Une autre initiative individuelle fut celle de Junio Valerio Borghese qui, en octobre 1944, se plaignant du manque d’attention des services allemands envers la sécurité et l’entraînement de ses hommes, décida de réduire la collaboration avec eux et fonda le bataillon Vega, spécialisé dans l’espionnage et le sabotage. Il décida d’opérer de manière indépendante et limita la communication avec les Allemands à des rapports mensuels. L’action de Borghese visait à recueillir des informations et à réaliser des sabotages dans les zones occupées par les Alliés et à préparer des opérations d’espionnage et de sabotage dans les principales villes du nord de l’Italie en prévision de l’occupation alliée. Selon un document de l’Office of Strategic Services (OSS) américain, les activités de Vega se déroulaient parallèlement à celles d’autres services italiens, y compris celui dirigé par Pavolini (le bureau PdM) et probablement le Movimento dei Giovani Italiani Repubblicani (MGIR[18]), un groupe clandestin né à Florence en 1943 dans le but de renverser la hiérarchie fasciste et de restaurer le « fascisme pur ». Le contre-espionnage allié rapporta que le groupe avait des liens avec Thun von Hohenstein – et avec la X Mas – qui l’utilisait comme source de recrutement pour des espions à envoyer derrière les lignes ennemies, tout en sachant que leur véritable objectif était d’établir des contacts avec des membres du groupe déjà présents dans les territoires occupés par les Alliés.
Le panorama décrit révèle une complexité de groupes et d’organisations qui, bien qu’ayant l’objectif commun de s’opposer à l’avancée des forces alliées, finissaient par dilapider des ressources humaines et matérielles de grande valeur. Cette prolifération d’entités d’espionnage reflétait la situation chaotique et les dynamiques internes de la République Sociale Italienne, caractérisée par une pluralité de centres décisionnels et une variété de formations militaires. Comme le souligne Luigi Ganapini[19], cette diversité était le symptôme d’une nature fondamentalement chaotique et ambitieuse de la RSI, qui aspirait à renouveler l’expérience fasciste sur le modèle totalitaire nazi.
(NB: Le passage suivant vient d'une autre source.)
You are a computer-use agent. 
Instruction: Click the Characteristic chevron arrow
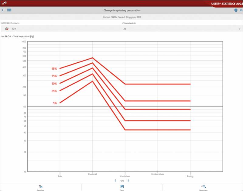tap(240, 29)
Malgré l’échec de l’initiative de Barracu et l’inertie du Bureau PdM, en 1944, des tentatives de revigorer le fascisme dans le sud de l’Italie eurent lieu, avec la formation de groupes néofascistes dans les territoires sous contrôle allié. Un rapport du contre-espionnage anglo-américain[20] identifie la présence de telles organisations dans les Pouilles, en Calabre et en Campanie, désignant comme figure de proue le prince Pignatelli[21], sur suggestion de Barracu. Des groupes significatifs émergèrent à Tarente, dirigés par Gaetano Chetry, ancien dirigeant du PNF, et à Catanzaro par Luigi Filosa. Ces groupes maintenaient des contacts avec l’Abwehr pour offrir un soutien aux agents derrière les lignes. Filosa était reconnu comme le principal artisan de la guérilla contre les Alliés, notamment dans la province de Cosenza, où, avec l’aide d’anciens squadristes[22], il organisait l’envoi d’émissaires pour constituer des noyaux fascistes. Composés d’anciens fascistes et d’étudiants, ces groupes se distinguaient par des actes de résistance et des sabotages destinés à démontrer la force de la cause fasciste, de manière à réunir des actions disparates en un mouvement cohérent. Présents non seulement en Calabre, mais aussi dans les Pouilles et à Bari, ils réussirent même à publier un journal, Onore e Combattimento[23]. Pignatelli, à travers l’avocat Nando di Nardo, maintenait également les liaisons avec les groupes néofascistes en Campanie, soulignant l’engagement des jeunes dans des protestations et la distribution de tracts anti-alliés.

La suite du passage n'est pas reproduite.